Previous studies of captive parrots have provided some evidence of dominance hierarchies, but unnatural social-grouping conditions and differences in dominance hierarchy construction and analysis methods limit the utility of comparisons to our data. These studies found evidence for linear dominance hierarchy structure in small groups of captive Budgerigars (Masure and Allee 1934, Soma and Hasegawa 2004) and Cockatiels (Seibert and Crowell-Davis 2001), whereas dominance in a small group of captive Keas was nonlinear, with several rank reversals (Tebbich et al. 1996). There was also evidence of seasonal variation in Budgerigars: Females dominated males in the nonbreeding season, whereas males dominated females during the breeding season (Masure and Allee 1934). Our study of Monk Parakeet hierarchies took place during the summer, when breeding in wild and feral populations occurs, but our captive population was not actively breeding. In contrast to Budgerigars, our results from Monk Parakeets indicate that they form sexually integrated hierarchies; more research is required to determine whether this pattern varies seasonally. More study of groups interacting in more natural conditions and with modern dominance hierarchy analysis methods is needed before any generalizations can be made about the prevalence and strength of dominance hierarchies in parrots.

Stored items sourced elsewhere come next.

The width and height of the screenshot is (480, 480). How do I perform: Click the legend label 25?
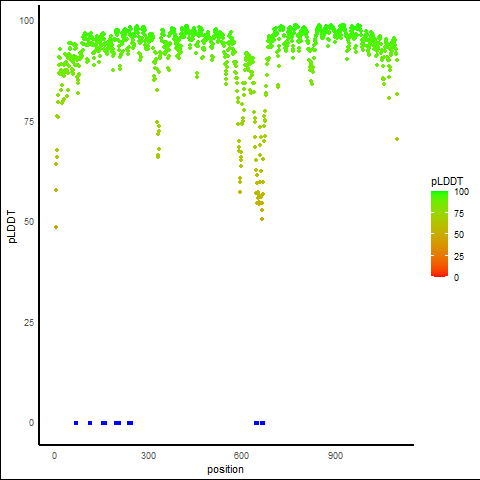pyautogui.click(x=459, y=256)
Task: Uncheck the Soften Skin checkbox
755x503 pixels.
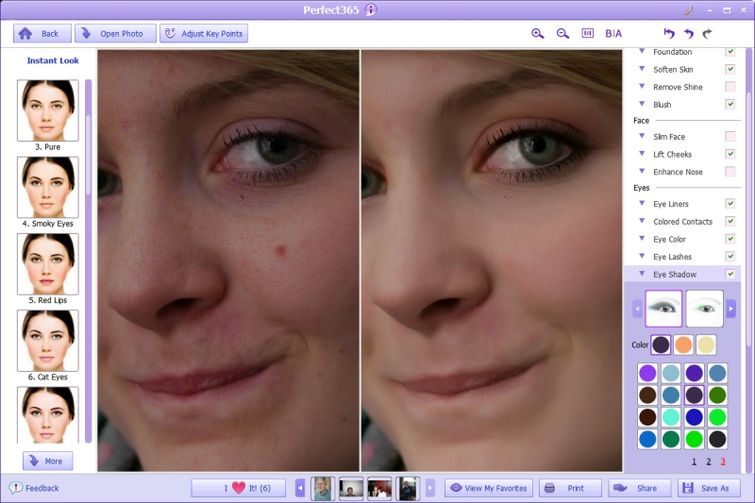Action: [x=730, y=69]
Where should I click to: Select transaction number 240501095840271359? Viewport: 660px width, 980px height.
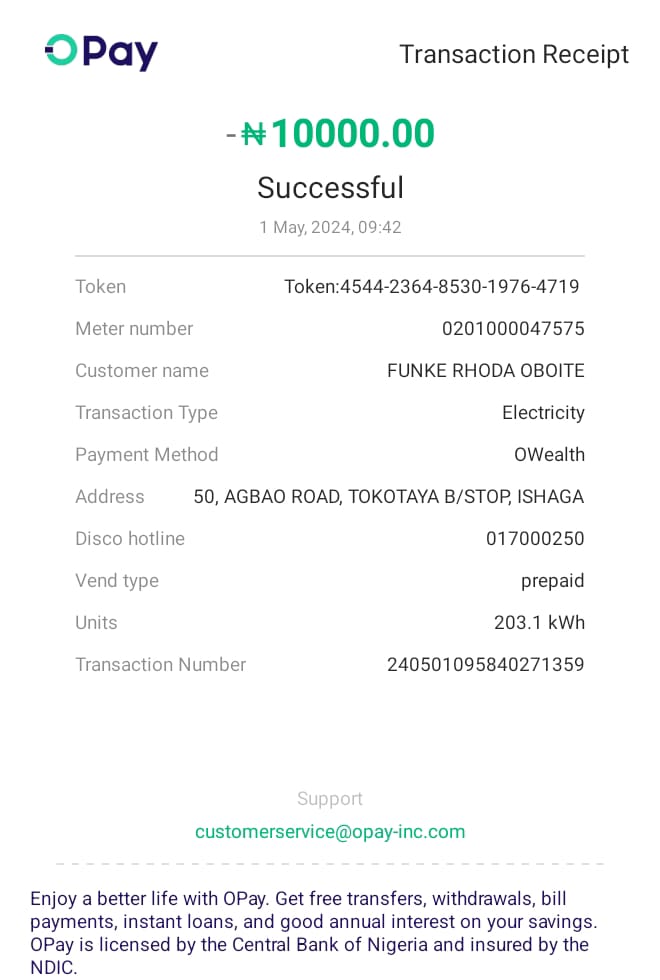[x=485, y=665]
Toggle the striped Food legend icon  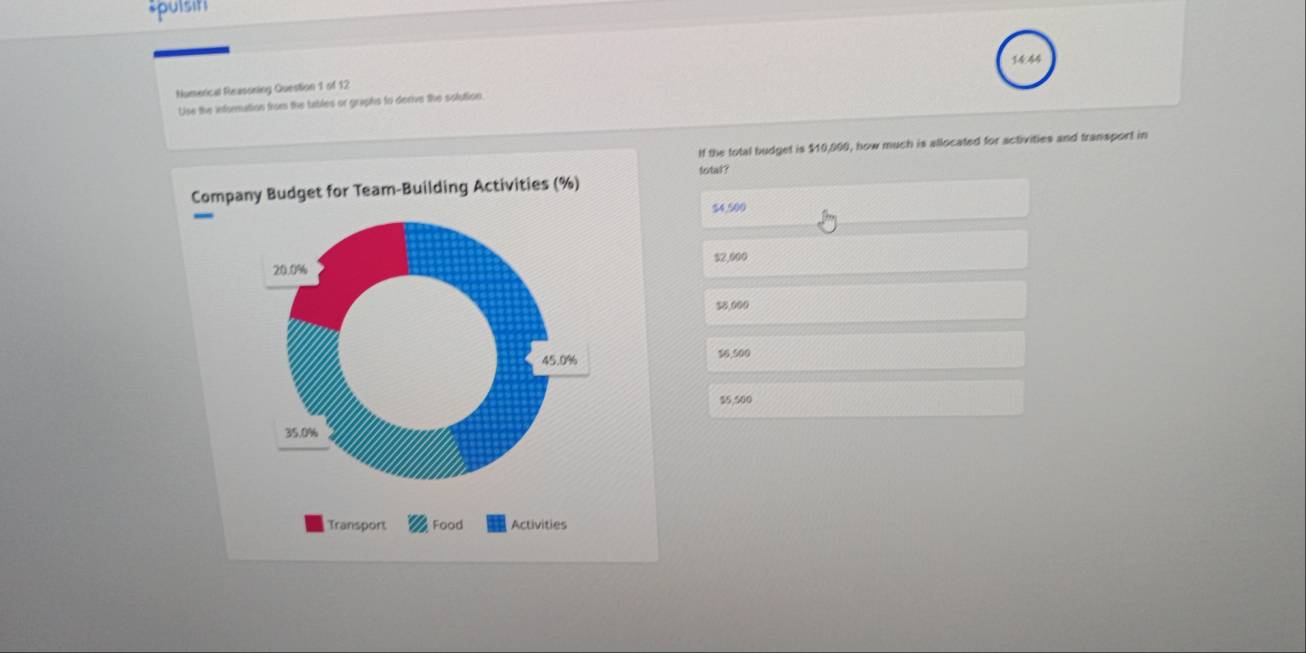point(418,524)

Although both captive groups of Monk Parakeets developed hierarchies that were moderately linear, steepness values for both groups were very low, indicating that the outcome of aggressive interactions between adjacently ranked individuals was relatively unpredictable (Whitehead 2008). In comparison to other groups, Monk Parakeets have some of the lowest dominance steepness measures currently reported (Figure 8). Methods to measure dominance steepness were developed only recently (de Vries et al. 2006), and few steepness measures have been reported so far. Those that have been reported are largely from primate groups. This study is one of the first to quantify dominance steepness for any avian species. Despite captive conditions, which may increase dominance steepness (Stevens et al. 2007), our captive Monk Parakeets had moderately linear dominance hierarchies with very low steepness values. Solely on the basis of these low steepness values, our 2 captive groups of Monk Parakeets would be classified on the egalitarian side of the egalitarian–despotic continuum (van Schaik 1989, de Vries et al. 2006).

FIGURE 8.

Dominance steepness across species. Dominance steepness (Dij) measures reported for wild and captive adult groups, with species ordered by mean reported steepness values. Silhouettes indicate the type of animal. Superscripts indicate data sources: 1 Balasubramaniam et al. 2012; 2 Jaeggi et al. 2010; 3 Stevens et al. 2007; 4 Surbeck et al. 2011 (Dij method, corrected value = 0.84, pers. comm.); 5 Ostner et al. 2008 (Dij method, pers. comm.); 6 Richter et al. 2009; 7 Hewitt et al. 2009; 8 Sheppard et al. 2013; 9 Correa et al. 2013; 10 present study.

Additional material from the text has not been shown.